A paper-thin, biodegradable implant is proving an effective way to attack cancer cells without punishing the body with chemotherapy. The implant is a clear, flexible film that can be designed in any shape or size. A key ingredient in the film is chitosan, which is derived from a natural material extracted from algae and the exoskeletons of shellfish.
Researchers at the University of Toronto have developed a way to dissolve a high concentration of various cancer-fighting drugs within the film, which is then applied directly to a site where a tumor has been removed. The drugs, which are loaded into polylactide nanoparticles, are control-released over several weeks as the implant breaks down in the body. “The formulation appears to be quite flexible,” says Micheline Piquette-Miller, an assistant professor of pharmaceutical sciences at the university and codeveloper of the drug-delivery system. “We can incorporate very diverse types of chemicals into it, and that’s what a lot of other systems have had trouble with.”
Piquette-Miller and her team are currently focusing their research on ovarian cancer, which has a high relapse rate and typically requires several rounds of chemotherapy following tumor removal.
Cancer drugs administered orally or intravenously often don’t reach the right organ or region of the body in strong enough doses. By applying a high concentration of cancer-fighting agents directly to a tumor site, the drugs are more likely to kill the target cells.
“We’re also working on an injectable formulation,” says Piquette-Miller, explaining that an implant could be placed within an area of the body without the need for surgery–ideal for treating prostate, breast, and other forms of cancer. “It’s a liquid gel at room temperature, and it forms an implant once it is injected into the body and reaches 37 degrees Celsius,” she says.
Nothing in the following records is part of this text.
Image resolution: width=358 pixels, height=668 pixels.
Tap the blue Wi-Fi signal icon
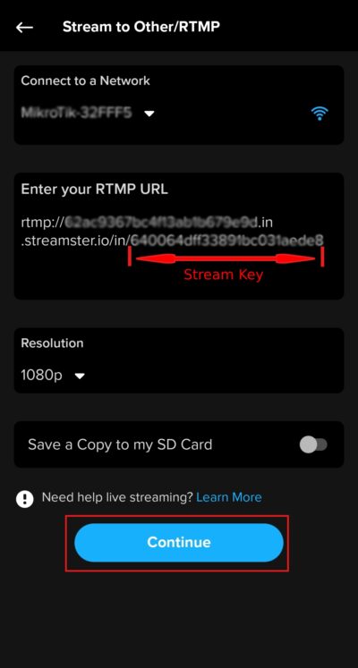click(x=320, y=114)
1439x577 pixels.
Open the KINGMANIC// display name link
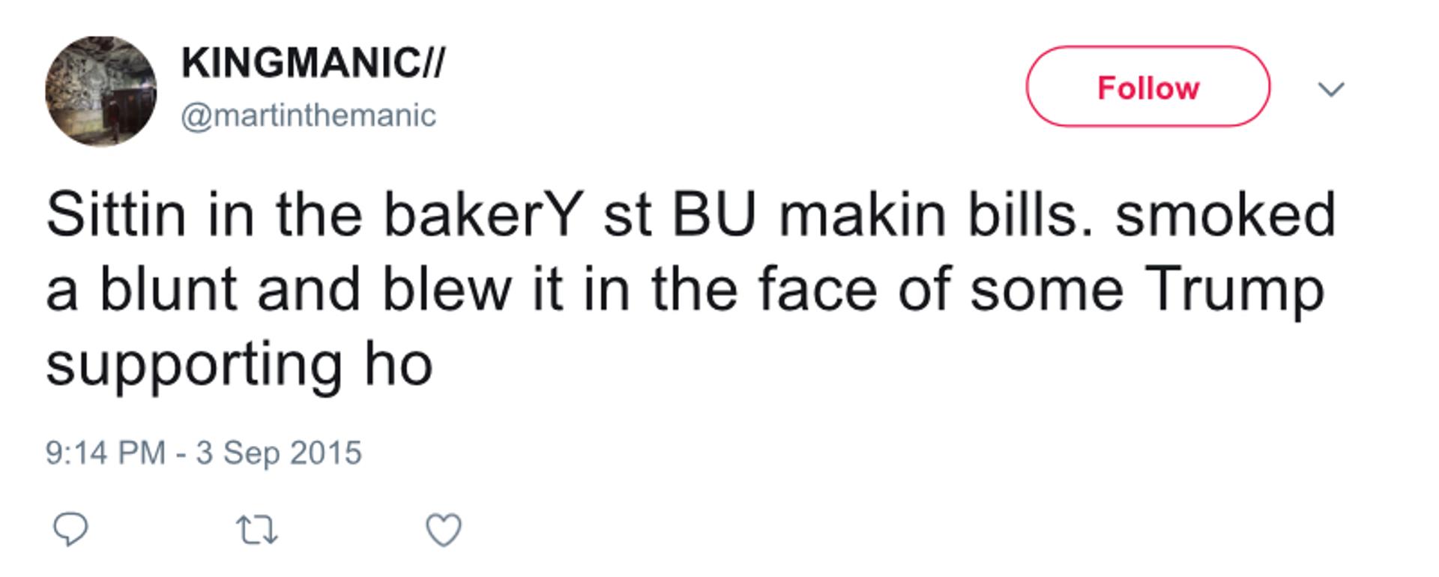pyautogui.click(x=313, y=62)
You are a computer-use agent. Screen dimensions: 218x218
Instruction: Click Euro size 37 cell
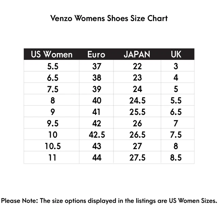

For the past three years, the team has been testing the system on different strains of mice to determine the efficacy of certain drug concentrations. Two weeks ago the researchers received funding to carry out a series of toxicity studies on mice before beginning human testing. Christine Allen, codeveloper and University of Toronto chemical engineer, says the film has been designed to be flexible enough that it won’t puncture internal organs. It’s also completely biocompatible. “One of the problems with past systems like this is they’re seen as foreign by the body, and tissue grows around it,” Allen explains. In this situation, called fibrous encapsulation, the surrounding tissue can often prevent proper drug release or keep the drug from reaching the tumor. “We haven’t had this problem,” she says.